What to work on » Below are some entries; set them all down exactly.
*** Material for this exercise Section Begins ***
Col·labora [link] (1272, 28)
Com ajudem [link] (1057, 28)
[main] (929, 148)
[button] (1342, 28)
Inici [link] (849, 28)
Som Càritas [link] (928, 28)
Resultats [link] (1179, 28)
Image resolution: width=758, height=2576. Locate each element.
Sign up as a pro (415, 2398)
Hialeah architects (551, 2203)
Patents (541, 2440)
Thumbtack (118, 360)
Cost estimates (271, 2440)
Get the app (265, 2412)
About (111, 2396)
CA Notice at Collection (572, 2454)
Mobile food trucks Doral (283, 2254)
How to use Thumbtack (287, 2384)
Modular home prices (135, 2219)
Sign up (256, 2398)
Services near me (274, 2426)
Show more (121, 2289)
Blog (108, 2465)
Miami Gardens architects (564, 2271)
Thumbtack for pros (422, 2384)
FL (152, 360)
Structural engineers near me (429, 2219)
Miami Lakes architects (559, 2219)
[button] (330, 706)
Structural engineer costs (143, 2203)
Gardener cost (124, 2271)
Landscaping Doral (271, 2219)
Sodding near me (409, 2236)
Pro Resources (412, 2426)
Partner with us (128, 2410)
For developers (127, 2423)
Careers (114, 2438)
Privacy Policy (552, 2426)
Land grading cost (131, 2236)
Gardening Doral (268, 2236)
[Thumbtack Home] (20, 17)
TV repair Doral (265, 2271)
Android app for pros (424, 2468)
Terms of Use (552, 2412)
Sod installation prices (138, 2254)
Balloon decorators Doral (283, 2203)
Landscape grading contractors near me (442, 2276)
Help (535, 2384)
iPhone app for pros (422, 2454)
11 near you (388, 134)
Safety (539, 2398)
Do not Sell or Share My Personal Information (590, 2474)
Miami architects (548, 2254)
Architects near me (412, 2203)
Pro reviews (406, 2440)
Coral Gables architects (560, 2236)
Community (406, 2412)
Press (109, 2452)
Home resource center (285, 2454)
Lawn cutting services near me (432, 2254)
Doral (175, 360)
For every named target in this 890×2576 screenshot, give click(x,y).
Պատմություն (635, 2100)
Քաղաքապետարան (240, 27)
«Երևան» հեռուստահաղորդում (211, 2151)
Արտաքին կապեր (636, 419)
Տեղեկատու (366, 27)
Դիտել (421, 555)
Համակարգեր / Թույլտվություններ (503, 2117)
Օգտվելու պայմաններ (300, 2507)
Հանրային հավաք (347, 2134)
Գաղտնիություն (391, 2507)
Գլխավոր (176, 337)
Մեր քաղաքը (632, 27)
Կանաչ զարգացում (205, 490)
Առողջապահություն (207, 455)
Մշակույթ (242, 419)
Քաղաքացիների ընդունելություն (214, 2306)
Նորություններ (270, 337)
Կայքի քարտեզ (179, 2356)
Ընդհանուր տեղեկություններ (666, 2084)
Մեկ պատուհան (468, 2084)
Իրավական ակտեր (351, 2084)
*** Material for this exercise Section Ends ***
Answer to this problem »
Col·labora [link] (1272, 28)
Com ajudem [link] (1057, 28)
[main] (929, 148)
[button] (1342, 28)
Inici [link] (849, 28)
Som Càritas [link] (928, 28)
Resultats [link] (1179, 28)
Image resolution: width=758, height=2576. Locate each element.
Sign up as a pro (415, 2398)
Hialeah architects (551, 2203)
Patents (541, 2440)
Thumbtack (118, 360)
Cost estimates (271, 2440)
Get the app (265, 2412)
About (111, 2396)
CA Notice at Collection (572, 2454)
Mobile food trucks Doral (283, 2254)
How to use Thumbtack (287, 2384)
Modular home prices (135, 2219)
Sign up (256, 2398)
Services near me (274, 2426)
Show more (121, 2289)
Blog (108, 2465)
Miami Gardens architects (564, 2271)
Thumbtack for pros (422, 2384)
FL (152, 360)
Structural engineers near me (429, 2219)
Miami Lakes architects (559, 2219)
[button] (330, 706)
Structural engineer costs (143, 2203)
Gardener cost (124, 2271)
Landscaping Doral (271, 2219)
Sodding near me (409, 2236)
Pro Resources (412, 2426)
Partner with us (128, 2410)
For developers (127, 2423)
Careers (114, 2438)
Privacy Policy (552, 2426)
Land grading cost (131, 2236)
Gardening Doral (268, 2236)
[Thumbtack Home] (20, 17)
TV repair Doral (265, 2271)
Android app for pros (424, 2468)
Terms of Use (552, 2412)
Sod installation prices (138, 2254)
Balloon decorators Doral (283, 2203)
Landscape grading contractors near me (442, 2276)
Help (535, 2384)
iPhone app for pros (422, 2454)
11 near you (388, 134)
Safety (539, 2398)
Do not Sell or Share My Personal Information (590, 2474)
Miami architects (548, 2254)
Architects near me (412, 2203)
Pro reviews (406, 2440)
Coral Gables architects (560, 2236)
Community (406, 2412)
Press (109, 2452)
Home resource center (285, 2454)
Lawn cutting services near me (432, 2254)
Doral (175, 360)
For every named target in this 890×2576 screenshot, give click(x,y).
Պատմություն (635, 2100)
Քաղաքապետարան (240, 27)
«Երևան» հեռուստահաղորդում (211, 2151)
Արտաքին կապեր (636, 419)
Տեղեկատու (366, 27)
Դիտել (421, 555)
Համակարգեր / Թույլտվություններ (503, 2117)
Օգտվելու պայմաններ (300, 2507)
Հանրային հավաք (347, 2134)
Գաղտնիություն (391, 2507)
Գլխավոր (176, 337)
Մեր քաղաքը (632, 27)
Կանաչ զարգացում (205, 490)
Առողջապահություն (207, 455)
Մշակույթ (242, 419)
Քաղաքացիների ընդունելություն (214, 2306)
Նորություններ (270, 337)
Կայքի քարտեզ (179, 2356)
Ընդհանուր տեղեկություններ (666, 2084)
Մեկ պատուհան (468, 2084)
Իրավական ակտեր (351, 2084)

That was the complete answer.